Desa wisata Jatiluwih di Bali terpilih sebagai destinasi wisata yang akan dikunjungi oleh delegasi World Water Forum ke-10, forum air internasional terbesar di dunia yang akan diselenggarakan pada 18 – 25 Mei 2024. (Foto : @kemenparekraf.go.id)
Bali, goindonesia.co – Desa wisata Jatiluwih di Bali terpilih sebagai destinasi wisata yang akan dikunjungi oleh delegasi World Water Forum ke-10, forum air internasional terbesar di dunia yang akan diselenggarakan pada 18 – 25 Mei 2024.
World Water Forum ke-10 ini akan menjadi kesempatan emas bagi Indonesia untuk memperkenalkan keragaman budaya dan pariwisata, khususnya Bali kepada dunia, dan juga bagaimana Indonesia menjaga dan merawat sumber daya alam sebagai bagian dari budaya dan juga sumber kehidupan.
Jatiluwih telah ditetapkan oleh UNESCO sebagai warisan budaya dunia pada 2012. Desa ini merupakan representasi dari pengembangan pariwisata Indonesia di masa depan, yaitu pariwisata yang berbasis keberlanjutan lingkungan (sustainable tourism).
Menteri Pariwisata dan Ekonomi Kreatif/Kepala Badan Pariwisata dan Ekonomi Kreatif, Sandiaga Salahuddin Uno, saat ditemui di Bali, Sabtu (27/4/2024), mengatakan bahwa Kemenparekraf/Baparekraf akan terus mendukung upaya-upaya pengembangan pariwisata berkelanjutan di Jatiluwih.
“Kami sangat mendukung upaya pengembangan pariwisata berkelanjutan di Jatiluwih karena hal tersebut sejalan dengan kebijakan di Kemenparekraf yang beralih dari quantity tourism ke quality tourism,” kata Sandiaga.
Terkenal dengan sistem subaknya, Desa Jatiluwih menghasilkan padi sebagai komoditas utama hasil pertaniannya.

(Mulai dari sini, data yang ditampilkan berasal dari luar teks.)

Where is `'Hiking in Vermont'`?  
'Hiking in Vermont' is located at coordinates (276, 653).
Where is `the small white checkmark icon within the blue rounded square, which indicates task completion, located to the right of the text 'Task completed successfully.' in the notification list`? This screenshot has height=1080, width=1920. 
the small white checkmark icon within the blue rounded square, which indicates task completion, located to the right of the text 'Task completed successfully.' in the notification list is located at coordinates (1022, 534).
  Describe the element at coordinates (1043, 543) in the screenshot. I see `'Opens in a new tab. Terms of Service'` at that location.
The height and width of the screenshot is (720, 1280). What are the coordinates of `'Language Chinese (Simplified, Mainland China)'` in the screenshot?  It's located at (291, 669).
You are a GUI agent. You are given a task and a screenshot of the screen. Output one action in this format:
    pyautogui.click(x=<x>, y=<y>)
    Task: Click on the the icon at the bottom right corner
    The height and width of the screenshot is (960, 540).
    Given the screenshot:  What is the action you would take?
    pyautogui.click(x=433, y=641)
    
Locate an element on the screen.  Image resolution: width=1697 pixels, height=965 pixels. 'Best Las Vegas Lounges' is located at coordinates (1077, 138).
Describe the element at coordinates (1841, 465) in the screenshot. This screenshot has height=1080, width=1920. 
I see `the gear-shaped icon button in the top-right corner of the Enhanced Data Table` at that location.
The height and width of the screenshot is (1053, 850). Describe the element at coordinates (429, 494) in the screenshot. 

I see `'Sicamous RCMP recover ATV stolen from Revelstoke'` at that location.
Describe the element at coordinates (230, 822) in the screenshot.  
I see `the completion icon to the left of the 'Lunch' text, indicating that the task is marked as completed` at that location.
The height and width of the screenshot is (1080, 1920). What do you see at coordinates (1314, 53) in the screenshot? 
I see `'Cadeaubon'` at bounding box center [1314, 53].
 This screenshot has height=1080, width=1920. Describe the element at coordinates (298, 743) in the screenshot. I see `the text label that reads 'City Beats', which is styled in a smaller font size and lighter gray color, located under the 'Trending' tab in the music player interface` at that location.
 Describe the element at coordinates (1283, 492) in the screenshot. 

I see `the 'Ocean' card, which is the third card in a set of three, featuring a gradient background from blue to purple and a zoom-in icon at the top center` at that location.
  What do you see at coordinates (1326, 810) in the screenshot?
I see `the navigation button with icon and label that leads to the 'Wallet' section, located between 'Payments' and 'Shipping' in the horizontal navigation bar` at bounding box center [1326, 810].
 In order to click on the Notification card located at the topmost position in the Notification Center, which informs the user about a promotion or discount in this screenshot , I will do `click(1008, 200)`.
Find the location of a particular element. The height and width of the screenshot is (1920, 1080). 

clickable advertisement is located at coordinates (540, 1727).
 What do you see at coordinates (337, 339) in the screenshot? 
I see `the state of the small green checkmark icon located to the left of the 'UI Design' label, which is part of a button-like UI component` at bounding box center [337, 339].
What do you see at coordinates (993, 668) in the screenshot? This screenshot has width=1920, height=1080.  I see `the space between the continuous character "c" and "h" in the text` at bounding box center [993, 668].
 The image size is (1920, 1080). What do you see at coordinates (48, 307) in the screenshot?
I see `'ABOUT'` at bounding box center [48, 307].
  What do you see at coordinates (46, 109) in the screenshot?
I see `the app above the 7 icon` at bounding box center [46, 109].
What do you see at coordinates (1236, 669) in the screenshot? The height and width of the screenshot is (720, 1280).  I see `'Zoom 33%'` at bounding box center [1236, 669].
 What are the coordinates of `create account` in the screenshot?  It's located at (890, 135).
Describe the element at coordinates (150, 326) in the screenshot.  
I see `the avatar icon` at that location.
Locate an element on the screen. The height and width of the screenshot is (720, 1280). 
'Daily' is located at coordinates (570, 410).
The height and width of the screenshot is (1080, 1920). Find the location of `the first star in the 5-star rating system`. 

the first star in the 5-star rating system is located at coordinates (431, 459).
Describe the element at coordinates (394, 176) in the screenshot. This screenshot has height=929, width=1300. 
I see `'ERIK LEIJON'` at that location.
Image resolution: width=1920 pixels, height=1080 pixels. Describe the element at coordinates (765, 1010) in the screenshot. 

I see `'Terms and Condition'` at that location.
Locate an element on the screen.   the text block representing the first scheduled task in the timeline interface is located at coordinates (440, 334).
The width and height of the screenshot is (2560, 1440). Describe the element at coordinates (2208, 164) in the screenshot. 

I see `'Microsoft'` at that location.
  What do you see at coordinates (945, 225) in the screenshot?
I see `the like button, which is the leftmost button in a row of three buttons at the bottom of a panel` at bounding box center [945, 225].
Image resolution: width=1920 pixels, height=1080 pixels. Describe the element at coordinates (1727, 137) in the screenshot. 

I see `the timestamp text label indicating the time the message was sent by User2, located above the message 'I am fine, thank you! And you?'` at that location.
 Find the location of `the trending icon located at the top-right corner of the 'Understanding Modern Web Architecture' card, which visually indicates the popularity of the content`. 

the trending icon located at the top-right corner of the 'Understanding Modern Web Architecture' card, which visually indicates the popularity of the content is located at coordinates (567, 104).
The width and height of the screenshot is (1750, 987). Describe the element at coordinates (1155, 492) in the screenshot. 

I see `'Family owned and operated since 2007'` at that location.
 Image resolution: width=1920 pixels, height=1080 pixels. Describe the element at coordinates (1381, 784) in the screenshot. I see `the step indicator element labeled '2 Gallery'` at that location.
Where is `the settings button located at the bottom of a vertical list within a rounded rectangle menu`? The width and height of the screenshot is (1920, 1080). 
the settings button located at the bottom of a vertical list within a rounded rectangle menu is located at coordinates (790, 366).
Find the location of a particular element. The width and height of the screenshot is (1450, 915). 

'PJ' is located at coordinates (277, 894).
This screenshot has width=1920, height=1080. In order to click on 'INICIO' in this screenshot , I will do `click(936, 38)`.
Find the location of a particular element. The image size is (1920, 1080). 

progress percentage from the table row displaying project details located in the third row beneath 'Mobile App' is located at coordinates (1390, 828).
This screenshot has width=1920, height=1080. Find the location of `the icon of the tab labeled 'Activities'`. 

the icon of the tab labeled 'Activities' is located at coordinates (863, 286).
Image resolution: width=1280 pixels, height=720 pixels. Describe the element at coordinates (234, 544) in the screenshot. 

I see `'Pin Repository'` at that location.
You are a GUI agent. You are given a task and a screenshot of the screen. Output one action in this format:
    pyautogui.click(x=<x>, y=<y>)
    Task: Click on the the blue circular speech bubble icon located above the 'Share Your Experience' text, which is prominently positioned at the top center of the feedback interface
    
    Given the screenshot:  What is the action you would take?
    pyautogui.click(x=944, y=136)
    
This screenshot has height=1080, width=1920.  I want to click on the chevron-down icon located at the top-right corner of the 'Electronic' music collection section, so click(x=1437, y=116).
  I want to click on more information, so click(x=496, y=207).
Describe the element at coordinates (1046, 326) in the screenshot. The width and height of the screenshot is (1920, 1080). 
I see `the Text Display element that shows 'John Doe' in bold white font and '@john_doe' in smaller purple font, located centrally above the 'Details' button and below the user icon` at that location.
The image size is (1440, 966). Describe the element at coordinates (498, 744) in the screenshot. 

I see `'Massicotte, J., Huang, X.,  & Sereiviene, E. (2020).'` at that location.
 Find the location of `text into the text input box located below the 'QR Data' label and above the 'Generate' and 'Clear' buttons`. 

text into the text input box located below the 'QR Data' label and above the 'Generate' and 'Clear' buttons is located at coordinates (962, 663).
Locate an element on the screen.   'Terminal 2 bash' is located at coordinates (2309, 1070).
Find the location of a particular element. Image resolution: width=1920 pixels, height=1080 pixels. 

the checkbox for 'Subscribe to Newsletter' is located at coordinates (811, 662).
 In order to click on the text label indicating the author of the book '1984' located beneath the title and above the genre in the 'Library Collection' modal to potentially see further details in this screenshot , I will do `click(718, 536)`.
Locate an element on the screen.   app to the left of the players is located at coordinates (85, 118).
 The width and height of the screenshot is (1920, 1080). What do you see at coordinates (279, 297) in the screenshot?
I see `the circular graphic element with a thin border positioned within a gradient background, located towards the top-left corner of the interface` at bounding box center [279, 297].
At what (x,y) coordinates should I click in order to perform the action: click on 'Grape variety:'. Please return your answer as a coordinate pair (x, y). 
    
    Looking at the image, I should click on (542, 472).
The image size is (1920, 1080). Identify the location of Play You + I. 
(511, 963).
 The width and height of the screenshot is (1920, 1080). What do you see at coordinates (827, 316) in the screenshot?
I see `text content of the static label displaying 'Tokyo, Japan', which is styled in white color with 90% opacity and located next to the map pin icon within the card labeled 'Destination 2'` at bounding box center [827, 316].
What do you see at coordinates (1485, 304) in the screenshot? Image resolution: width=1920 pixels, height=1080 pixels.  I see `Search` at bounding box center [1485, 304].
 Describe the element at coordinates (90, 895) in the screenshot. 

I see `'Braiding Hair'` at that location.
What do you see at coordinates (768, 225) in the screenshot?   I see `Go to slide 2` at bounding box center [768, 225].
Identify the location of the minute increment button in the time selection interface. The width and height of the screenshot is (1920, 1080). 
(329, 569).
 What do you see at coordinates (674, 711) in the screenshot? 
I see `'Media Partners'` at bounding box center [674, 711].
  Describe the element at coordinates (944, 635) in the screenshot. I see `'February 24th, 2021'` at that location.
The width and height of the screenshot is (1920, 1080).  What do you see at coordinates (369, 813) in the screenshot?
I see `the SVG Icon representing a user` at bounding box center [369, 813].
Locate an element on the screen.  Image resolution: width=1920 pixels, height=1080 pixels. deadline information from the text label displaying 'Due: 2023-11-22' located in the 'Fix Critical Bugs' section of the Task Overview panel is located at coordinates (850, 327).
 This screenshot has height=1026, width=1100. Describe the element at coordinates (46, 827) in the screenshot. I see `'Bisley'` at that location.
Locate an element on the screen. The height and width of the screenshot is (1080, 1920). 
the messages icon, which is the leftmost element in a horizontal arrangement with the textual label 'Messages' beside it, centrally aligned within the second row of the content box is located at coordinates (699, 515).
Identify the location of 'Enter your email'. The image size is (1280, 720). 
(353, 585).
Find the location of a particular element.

Menurut sumber lokal, beras merah yang dihasilkan di wilayah Jatiluwih merupakan beras merah yang terbaik di wilayah Bali.
Subak sendiri merupakan organisasi tradisional yang mengatur sistem irigasi yang digunakan dalam cocok tanam padi di Bali.
Uniknya, selain dijual, masyarakat lokal juga mengolah beras merah tersebut menjadi teh yang bermanfaat bagi kesehatan di antaranya membantu menurunkan berat badan, menjaga keseimbangan gula darah, menurunkan kolesterol, dan sebagai sumber anti oksidan. Teh beras ini telah diproduksi secara komersil dan dipasarkan di wilayah Bali.
Ke depan, pengelolaan persawahan di Jatiluwih akan diarahkan ke konsep organic farm, dimana 100 persen pupuk yang digunakan merupakan pupuk alami, misalnya seperti kotoran sapi milik penduduk lokal. Hal tersebut diharapkan semakin menambah manfaat ekonomi yang diterima oleh masyarakat setempat, serta menjadi contoh penerapan sustainable tourism karena lebih ramah lingkungan.
Hal ini juga merupakan suatu bentuk implementasi dari community-based tourism, yang melibatkan masyarakat setempat untuk saling bekerja sama dalam pengembangan pariwisata.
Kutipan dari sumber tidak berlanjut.